Poetics of life -force and survival as resistance: An archetypal approach to Aime Cesaire's 'Cahier d'un retour au pays natal' and Toni Morrison's 'Song of Solomon'

Posted on:2001-08-18Degree:Ph.DType:Dissertation
University:Howard UniversityCandidate:RakotovaoFull Text:PDF
GTID:1465390014454883Subject:Modern literature
Abstract/Summary:
This study is an archetypal reading of Aime Cesaire's Cahier d'un retour au pays natal and Toni Morrison's Song of Solomon. It shows that, in those two books, Cesaire and Morrison use the universal, semi-cryptic language of archetypes to continue and articulate the resistance discourse begun in the Americas in slave narratives, or, in Eleanor W. Traylor's terms, "emancipatory narratives." The study pinpoints the various archetypes, overtly outlined, fleetingly alluded to, or camouflaged, in these texts.

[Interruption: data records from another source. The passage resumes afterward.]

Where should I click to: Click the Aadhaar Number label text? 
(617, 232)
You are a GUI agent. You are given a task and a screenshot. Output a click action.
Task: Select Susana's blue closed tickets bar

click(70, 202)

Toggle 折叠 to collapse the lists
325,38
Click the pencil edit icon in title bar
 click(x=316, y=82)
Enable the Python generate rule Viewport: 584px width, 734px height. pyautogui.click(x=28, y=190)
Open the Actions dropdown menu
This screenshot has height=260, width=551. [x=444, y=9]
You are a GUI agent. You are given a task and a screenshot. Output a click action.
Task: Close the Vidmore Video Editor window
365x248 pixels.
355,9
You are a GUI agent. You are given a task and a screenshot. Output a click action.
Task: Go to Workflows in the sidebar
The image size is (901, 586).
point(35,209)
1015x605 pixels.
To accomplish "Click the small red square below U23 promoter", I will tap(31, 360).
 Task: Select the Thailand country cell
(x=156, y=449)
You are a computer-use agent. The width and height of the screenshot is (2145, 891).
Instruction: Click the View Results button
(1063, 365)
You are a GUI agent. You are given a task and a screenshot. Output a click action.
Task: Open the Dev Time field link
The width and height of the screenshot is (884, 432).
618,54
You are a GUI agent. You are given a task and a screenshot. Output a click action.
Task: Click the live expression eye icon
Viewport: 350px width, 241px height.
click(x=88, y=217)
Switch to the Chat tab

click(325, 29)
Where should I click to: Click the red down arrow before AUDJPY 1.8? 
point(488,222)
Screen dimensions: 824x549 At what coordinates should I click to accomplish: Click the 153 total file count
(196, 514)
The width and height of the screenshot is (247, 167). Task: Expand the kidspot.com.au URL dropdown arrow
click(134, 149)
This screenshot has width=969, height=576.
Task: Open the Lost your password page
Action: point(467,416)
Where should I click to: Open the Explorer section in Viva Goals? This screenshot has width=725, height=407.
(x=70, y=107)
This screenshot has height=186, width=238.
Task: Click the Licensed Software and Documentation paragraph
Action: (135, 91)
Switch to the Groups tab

Such a reading shows that the archetypes tends toward asserting cultural identity and disclosing a state of warfare against, or victory over, human conditions, self-made, or deterministic. Chapter One of this study is an introduction: it reviews the archetypal studies made on the texts at hand, and posits the link between historical resistance and these archetypes as they explore the concepts of life-force and survival. The second chapter presents a census of the archetypes found in Cahier , with partial interpretation. The third chapter does the same with the archetypes used in Song. The fourth chapter presents a view of the two writers, and suggests that the rapprochement between Aime Cesaire and Toni Morrison shows that, though the two writers differ in gender, geographic space, linguistic medium, and literary genre, the archetypal images they use convey a continual discourse of resistance.